Required task:
Output each line of the data, from its first line through the line containing "will (x=362, y=449).", as a JSON list of strings with one string per line, leaving out blank lines.
— Start Exercise materials —
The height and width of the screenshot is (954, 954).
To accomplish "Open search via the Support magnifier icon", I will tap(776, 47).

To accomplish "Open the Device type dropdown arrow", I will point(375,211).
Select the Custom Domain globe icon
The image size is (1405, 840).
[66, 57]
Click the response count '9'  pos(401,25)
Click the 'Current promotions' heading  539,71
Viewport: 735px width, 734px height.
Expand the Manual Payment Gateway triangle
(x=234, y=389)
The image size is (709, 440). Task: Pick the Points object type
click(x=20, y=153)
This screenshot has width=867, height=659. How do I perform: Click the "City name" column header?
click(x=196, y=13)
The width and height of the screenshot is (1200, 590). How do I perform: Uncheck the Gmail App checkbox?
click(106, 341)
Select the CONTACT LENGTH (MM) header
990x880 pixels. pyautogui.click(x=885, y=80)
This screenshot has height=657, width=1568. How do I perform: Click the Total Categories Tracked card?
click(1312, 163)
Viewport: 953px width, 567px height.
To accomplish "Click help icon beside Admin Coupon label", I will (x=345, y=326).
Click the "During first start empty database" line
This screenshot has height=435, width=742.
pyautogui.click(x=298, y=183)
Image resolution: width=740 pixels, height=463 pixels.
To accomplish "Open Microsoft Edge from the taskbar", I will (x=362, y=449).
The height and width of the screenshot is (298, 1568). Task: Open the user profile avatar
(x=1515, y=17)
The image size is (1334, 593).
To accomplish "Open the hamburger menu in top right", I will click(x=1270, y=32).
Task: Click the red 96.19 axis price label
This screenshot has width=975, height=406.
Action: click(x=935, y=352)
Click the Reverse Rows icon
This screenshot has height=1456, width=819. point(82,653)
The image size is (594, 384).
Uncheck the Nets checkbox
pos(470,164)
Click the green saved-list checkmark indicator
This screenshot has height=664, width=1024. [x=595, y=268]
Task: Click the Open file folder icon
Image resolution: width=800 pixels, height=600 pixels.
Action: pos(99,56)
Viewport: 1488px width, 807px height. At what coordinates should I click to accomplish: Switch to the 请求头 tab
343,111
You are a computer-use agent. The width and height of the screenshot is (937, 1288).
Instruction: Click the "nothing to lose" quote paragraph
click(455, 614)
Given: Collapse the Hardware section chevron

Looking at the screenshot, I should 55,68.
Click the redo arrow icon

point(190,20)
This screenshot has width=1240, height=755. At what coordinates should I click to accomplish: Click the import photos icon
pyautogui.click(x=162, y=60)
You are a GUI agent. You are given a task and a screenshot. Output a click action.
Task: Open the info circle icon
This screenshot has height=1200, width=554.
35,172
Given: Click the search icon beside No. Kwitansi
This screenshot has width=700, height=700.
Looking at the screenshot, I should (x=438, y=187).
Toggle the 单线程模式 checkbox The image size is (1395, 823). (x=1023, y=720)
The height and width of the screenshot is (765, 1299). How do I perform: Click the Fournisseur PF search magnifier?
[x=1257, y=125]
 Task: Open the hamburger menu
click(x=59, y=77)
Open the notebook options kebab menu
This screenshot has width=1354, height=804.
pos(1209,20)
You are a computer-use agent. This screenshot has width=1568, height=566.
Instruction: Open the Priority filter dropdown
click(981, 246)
— End Exercise materials —
Task solution:
[
  "The height and width of the screenshot is (954, 954).",
  "To accomplish \"Open search via the Support magnifier icon\", I will tap(776, 47).",
  "To accomplish \"Open the Device type dropdown arrow\", I will point(375,211).",
  "Select the Custom Domain globe icon",
  "The image size is (1405, 840).",
  "[66, 57]",
  "Click the response count '9'  pos(401,25)",
  "Click the 'Current promotions' heading  539,71",
  "Viewport: 735px width, 734px height.",
  "Expand the Manual Payment Gateway triangle",
  "(x=234, y=389)",
  "The image size is (709, 440). Task: Pick the Points object type",
  "click(x=20, y=153)",
  "This screenshot has width=867, height=659. How do I perform: Click the \"City name\" column header?",
  "click(x=196, y=13)",
  "The width and height of the screenshot is (1200, 590). How do I perform: Uncheck the Gmail App checkbox?",
  "click(106, 341)",
  "Select the CONTACT LENGTH (MM) header",
  "990x880 pixels. pyautogui.click(x=885, y=80)",
  "This screenshot has height=657, width=1568. How do I perform: Click the Total Categories Tracked card?",
  "click(1312, 163)",
  "Viewport: 953px width, 567px height.",
  "To accomplish \"Click help icon beside Admin Coupon label\", I will (x=345, y=326).",
  "Click the \"During first start empty database\" line",
  "This screenshot has height=435, width=742.",
  "pyautogui.click(x=298, y=183)",
  "Image resolution: width=740 pixels, height=463 pixels.",
  "To accomplish \"Open Microsoft Edge from the taskbar\", I will (x=362, y=449)."
]